Jane Yolen
Jane Hyatt Yolen (born February 11, 1939) is an American writer of fantasy, science fiction, and children's books. She is the author or editor of more than 350 books, of which the best known is The Devil's Arithmetic, a Holocaust novella.[1][2] Her other works include the Nebula Award−winning short story "Sister Emily's Lightship", the novelette "Lost Girls", Owl Moon, The Emperor and the Kite, and the Commander Toad series. She has collaborated on works with all three of her children, most extensively with Adam Stemple.[1]
Jane Yolen
New York City, U.S.
Writer, poet
Smith College
1960s–present
Fantasy, science fiction, folklore, children's fiction
Yolen delivered the inaugural Alice G. Smith Lecture at the University of South Florida in 1989. In 2012 she became the first woman to give the Andrew Lang lecture.[3] Yolen published her 400th book in early 2021, Bear Outside.[4]
Early life[edit]
Jane Hyatt Yolen was born on February 11, 1939, at Beth Israel Medical Center in Manhattan. She is the first child of Isabell Berlin Yolen, a psychiatric social worker who became a full-time mother and homemaker upon Yolen's birth, and Will Hyatt Yolen, a journalist who wrote columns at the time for New York newspapers,[5] and whose family emigrated from the Ukraine to the United States.[1] Isabell also did volunteer work, and wrote short stories in her spare time. However, she was not able to sell them. Because the Hyatts, the family of Yolen's grandmother, Mina Hyatt Yolen, only had girls, a number of the children of Yolen's generation were given their last name as a middle name in order to perpetuate it.[5]
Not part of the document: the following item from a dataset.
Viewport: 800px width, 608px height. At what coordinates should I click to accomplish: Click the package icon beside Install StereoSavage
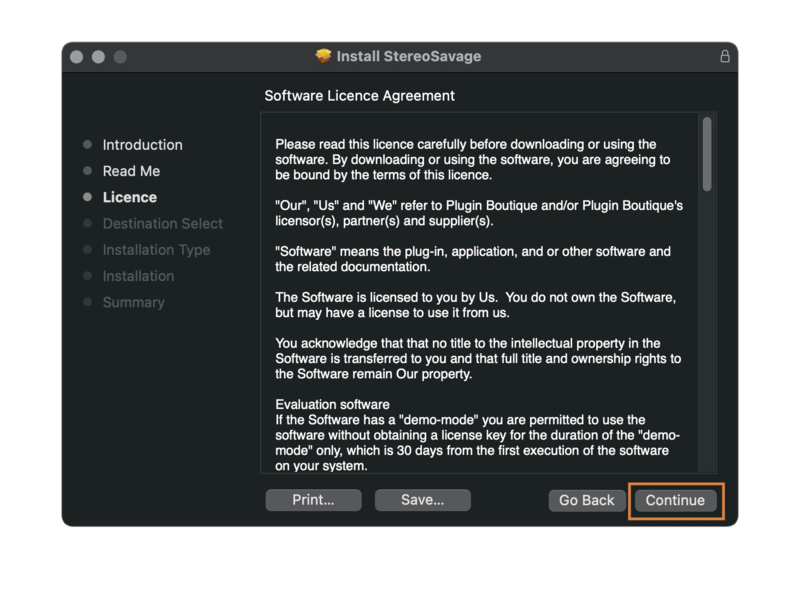(323, 57)
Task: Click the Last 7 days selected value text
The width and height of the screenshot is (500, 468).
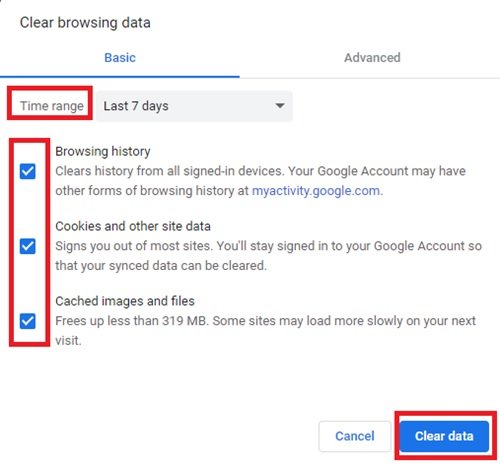Action: (136, 106)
When Yolen was barely one year old, the family moved to California to accommodate Will's new job working for Hollywood film studios, doing publicity on films such as American Tragedy and Knut Rockne. The family moved back to New York City prior to the birth of Yolen's brother, Steve. When Will joined the Army as a Second Lieutenant to fight in England during World War II, Yolen, her mother and brother lived with her grandparents, Danny and Dan, in Newport News, Virginia. After the war, the family moved back to Manhattan, living on Central Park West and 97th Street until Yolen turned 13. She attended PS 93, where she enjoyed writing and singing, and became friends with future radio presenter Susan Stamberg. She also engaged writing by creating a newspaper for her apartment with her brother that she sold for five cents a copy. She was accepted to Music and Art High School. During the summer prior to that semester, she attended a Vermont summer camp, which was her first involvement with the Society of Friends (Quakers). Her family also moved to a ranch house in Westport, Connecticut, where she attended Bedford Junior high for ninth grade, and then Staples High School.[5] She received a BA from Smith College in 1960 and a master's degree in Education from the University of Massachusetts in 1978.[1] After graduating she moved back to New York City.[5]
Personal life[edit]
In 1962, Yolen married David W. Stemple. They had three children, including musician Adam Stemple, and six grandchildren. David Stemple died in March 2006. Yolen lives in Hatfield, Massachusetts. She also owns a house in Scotland, where she lives for a few months each year.[1][5]